-- Start --

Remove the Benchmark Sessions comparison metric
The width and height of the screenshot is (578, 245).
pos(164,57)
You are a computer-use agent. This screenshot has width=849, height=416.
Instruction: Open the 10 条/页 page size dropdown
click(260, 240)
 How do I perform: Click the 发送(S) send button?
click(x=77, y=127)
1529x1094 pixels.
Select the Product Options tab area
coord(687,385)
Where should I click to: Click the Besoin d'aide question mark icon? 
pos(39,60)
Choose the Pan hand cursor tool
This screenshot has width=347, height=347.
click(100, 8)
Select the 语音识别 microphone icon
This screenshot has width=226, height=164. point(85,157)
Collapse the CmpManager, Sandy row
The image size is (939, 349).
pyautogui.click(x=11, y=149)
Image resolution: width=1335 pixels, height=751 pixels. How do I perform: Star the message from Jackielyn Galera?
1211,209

-- End --

_Stated goal_:
Copy out all the records above line for line, with no changes.

_Answer to this task_:
Remove the Benchmark Sessions comparison metric
The width and height of the screenshot is (578, 245).
pos(164,57)
You are a computer-use agent. This screenshot has width=849, height=416.
Instruction: Open the 10 条/页 page size dropdown
click(260, 240)
 How do I perform: Click the 发送(S) send button?
click(x=77, y=127)
1529x1094 pixels.
Select the Product Options tab area
coord(687,385)
Where should I click to: Click the Besoin d'aide question mark icon? 
pos(39,60)
Choose the Pan hand cursor tool
This screenshot has width=347, height=347.
click(100, 8)
Select the 语音识别 microphone icon
This screenshot has width=226, height=164. point(85,157)
Collapse the CmpManager, Sandy row
The image size is (939, 349).
pyautogui.click(x=11, y=149)
Image resolution: width=1335 pixels, height=751 pixels. How do I perform: Star the message from Jackielyn Galera?
1211,209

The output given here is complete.